I haven’t bothered to memorize the sharps and flats yet because we already know where they are. but eventually I should know them in case the guitar player yells out A#, I don’t have to think “where’s an A” and its one fret up.
So now, let’s think about where these notes are all over the fretboard.
(If you have a bass that has 24 frets like my bongo, than this if for you. if not, skip this, because it will probably confuse you). if you have 24 frets, your bass can reach 3 octaves. this is rare. this means that on an E string you can play 3 E’s (open E string, 12 fret E string, 24 fret E string). the same is true for A, D, G on a 24 fret bass. otherwise, don’t worry about this.
So on most basses, on each string, you can only play a note 2 times.
(example: on the E string there are 2 G’s - 3rd fret G, and 15 fret G).
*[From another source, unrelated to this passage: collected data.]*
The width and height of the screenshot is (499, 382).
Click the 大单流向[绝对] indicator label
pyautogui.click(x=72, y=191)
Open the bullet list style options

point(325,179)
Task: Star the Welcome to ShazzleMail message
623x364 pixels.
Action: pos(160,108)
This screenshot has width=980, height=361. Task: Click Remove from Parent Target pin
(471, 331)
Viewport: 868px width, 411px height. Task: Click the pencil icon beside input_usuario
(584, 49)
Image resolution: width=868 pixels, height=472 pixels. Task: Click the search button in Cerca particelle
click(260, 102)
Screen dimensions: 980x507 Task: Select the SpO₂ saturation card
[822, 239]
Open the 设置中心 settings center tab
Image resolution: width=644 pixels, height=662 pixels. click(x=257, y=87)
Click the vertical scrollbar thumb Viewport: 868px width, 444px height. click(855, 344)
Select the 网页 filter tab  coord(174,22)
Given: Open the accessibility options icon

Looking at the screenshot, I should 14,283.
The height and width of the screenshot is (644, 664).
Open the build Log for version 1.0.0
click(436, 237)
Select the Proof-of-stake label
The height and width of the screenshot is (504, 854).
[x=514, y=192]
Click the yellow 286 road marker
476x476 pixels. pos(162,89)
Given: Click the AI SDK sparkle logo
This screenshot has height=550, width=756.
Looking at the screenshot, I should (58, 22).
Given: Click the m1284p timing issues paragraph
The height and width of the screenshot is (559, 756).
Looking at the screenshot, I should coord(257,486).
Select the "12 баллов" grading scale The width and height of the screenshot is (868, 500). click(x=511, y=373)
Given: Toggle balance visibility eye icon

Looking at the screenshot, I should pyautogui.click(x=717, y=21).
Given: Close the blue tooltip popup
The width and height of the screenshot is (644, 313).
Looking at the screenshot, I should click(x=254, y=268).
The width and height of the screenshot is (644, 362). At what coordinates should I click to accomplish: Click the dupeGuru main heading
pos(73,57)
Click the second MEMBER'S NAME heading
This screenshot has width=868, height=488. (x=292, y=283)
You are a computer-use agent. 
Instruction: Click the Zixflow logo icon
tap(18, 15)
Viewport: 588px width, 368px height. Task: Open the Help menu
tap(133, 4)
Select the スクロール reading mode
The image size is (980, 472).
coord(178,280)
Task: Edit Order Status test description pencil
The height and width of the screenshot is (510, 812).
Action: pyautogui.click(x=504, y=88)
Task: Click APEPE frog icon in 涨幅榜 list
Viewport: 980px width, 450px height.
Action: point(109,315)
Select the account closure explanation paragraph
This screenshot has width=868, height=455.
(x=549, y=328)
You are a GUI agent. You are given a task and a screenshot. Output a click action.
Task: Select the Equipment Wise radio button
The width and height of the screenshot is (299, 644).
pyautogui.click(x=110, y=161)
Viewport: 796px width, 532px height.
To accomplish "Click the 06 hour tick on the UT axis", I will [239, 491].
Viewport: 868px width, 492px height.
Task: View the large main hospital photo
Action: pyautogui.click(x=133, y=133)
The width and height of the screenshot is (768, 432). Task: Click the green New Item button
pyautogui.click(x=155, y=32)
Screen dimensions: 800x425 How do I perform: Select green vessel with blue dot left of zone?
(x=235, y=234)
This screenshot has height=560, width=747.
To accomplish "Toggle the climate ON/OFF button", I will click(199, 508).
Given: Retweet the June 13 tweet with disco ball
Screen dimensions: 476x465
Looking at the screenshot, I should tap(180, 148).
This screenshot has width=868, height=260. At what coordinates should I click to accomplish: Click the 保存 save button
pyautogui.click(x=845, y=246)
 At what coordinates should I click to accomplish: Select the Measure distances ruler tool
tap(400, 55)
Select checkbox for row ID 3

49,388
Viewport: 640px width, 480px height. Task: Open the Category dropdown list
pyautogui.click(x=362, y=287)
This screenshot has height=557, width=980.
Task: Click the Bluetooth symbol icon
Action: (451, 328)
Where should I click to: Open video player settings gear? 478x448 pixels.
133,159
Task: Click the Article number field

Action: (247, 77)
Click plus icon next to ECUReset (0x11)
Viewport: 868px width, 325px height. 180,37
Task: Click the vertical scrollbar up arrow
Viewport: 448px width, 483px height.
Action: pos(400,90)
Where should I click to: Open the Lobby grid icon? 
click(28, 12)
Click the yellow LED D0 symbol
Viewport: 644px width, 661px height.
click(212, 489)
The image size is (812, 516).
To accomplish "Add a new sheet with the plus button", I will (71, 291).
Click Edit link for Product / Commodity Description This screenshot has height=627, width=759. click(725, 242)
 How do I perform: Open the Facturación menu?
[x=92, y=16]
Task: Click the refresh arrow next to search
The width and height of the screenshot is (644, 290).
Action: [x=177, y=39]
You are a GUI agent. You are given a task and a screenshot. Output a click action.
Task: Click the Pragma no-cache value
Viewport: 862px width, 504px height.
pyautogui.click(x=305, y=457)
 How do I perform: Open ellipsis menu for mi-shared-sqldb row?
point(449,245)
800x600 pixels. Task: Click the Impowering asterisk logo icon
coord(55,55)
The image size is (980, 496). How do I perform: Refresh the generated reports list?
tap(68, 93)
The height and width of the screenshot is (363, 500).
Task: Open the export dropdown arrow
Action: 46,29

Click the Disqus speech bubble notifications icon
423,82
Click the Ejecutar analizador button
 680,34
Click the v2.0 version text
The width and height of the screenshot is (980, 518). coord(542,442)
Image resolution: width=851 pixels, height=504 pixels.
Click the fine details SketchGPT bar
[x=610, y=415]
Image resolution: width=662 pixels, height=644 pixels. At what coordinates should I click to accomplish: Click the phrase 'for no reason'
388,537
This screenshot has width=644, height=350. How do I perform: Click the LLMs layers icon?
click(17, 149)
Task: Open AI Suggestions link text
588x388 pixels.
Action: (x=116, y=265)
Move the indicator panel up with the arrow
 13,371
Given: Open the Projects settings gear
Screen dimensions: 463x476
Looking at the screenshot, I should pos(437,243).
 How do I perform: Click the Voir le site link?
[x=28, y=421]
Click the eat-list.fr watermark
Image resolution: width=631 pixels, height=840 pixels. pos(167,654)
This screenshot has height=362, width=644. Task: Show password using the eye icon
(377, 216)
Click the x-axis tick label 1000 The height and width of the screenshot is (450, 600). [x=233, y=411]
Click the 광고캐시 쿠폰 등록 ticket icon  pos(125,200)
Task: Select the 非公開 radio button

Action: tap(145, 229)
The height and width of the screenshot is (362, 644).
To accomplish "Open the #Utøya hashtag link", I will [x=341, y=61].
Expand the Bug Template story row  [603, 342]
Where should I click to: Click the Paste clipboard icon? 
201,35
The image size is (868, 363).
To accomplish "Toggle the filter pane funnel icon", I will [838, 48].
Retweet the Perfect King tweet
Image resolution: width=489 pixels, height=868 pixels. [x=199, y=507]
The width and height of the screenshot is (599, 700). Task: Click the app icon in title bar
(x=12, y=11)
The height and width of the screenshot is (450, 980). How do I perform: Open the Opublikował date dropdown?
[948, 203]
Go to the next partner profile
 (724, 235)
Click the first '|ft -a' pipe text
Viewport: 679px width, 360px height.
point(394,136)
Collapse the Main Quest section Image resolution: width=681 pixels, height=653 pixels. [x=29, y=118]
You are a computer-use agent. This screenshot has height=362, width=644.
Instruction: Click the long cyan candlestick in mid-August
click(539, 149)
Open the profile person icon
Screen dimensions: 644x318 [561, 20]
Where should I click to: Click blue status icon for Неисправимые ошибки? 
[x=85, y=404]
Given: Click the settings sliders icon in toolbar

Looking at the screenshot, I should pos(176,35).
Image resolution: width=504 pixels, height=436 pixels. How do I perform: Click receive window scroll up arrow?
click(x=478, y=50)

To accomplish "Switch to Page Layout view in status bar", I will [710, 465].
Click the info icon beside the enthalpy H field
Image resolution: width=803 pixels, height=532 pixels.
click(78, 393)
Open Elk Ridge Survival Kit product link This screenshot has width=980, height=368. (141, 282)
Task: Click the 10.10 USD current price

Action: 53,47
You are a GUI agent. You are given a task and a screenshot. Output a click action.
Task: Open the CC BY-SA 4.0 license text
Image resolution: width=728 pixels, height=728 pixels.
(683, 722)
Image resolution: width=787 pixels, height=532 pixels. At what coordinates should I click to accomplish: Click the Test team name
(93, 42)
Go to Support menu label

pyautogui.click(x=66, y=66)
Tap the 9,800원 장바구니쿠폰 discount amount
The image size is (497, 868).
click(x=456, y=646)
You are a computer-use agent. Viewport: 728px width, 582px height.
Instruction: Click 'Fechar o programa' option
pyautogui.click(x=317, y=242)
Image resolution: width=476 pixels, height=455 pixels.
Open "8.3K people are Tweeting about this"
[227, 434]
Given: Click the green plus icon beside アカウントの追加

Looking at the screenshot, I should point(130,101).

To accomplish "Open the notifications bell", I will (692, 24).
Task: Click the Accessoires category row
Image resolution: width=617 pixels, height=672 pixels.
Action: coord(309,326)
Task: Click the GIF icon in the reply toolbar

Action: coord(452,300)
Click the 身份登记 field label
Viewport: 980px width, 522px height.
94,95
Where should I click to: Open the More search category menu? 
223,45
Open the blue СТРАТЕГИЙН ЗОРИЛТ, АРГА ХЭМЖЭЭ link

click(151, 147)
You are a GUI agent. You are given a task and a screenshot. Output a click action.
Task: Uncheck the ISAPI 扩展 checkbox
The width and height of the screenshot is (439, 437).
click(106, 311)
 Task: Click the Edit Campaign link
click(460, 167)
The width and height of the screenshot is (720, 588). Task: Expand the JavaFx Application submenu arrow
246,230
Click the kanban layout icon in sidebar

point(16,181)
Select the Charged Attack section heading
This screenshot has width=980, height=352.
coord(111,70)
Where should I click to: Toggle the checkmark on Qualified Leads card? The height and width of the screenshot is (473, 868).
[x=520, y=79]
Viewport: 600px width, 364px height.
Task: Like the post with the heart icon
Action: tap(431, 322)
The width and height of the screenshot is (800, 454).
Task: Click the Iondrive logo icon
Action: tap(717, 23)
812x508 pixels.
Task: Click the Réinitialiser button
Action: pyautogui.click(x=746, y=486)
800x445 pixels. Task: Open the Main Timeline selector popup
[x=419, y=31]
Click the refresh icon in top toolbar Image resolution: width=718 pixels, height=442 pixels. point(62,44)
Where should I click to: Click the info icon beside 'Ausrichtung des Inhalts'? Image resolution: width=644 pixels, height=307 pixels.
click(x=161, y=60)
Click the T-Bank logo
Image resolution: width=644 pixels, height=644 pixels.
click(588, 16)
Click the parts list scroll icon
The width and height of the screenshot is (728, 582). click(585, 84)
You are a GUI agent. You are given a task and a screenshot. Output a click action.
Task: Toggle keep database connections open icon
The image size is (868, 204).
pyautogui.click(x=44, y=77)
And we already know that the fretboard repeats after the 12th fret. so, without even knowing it, we know the entire fretboard!!! we know where all the whole notes are A-G on each string on the upper fretboard from above. we know how to find the sharps and flats. we know the fretboard repeats after the 12th fret. ta-da!
@itsratso that’s a great book for learning music theory, I love it. Many people criticize it for being too much theory, but that depends on how important you think theory is to your development. I personally believe in music theory.
Ariane’s book is exactly the amount of theory I want to know and what I’ve learned in this course perfectly prepared me to jump in without fear or intimidation.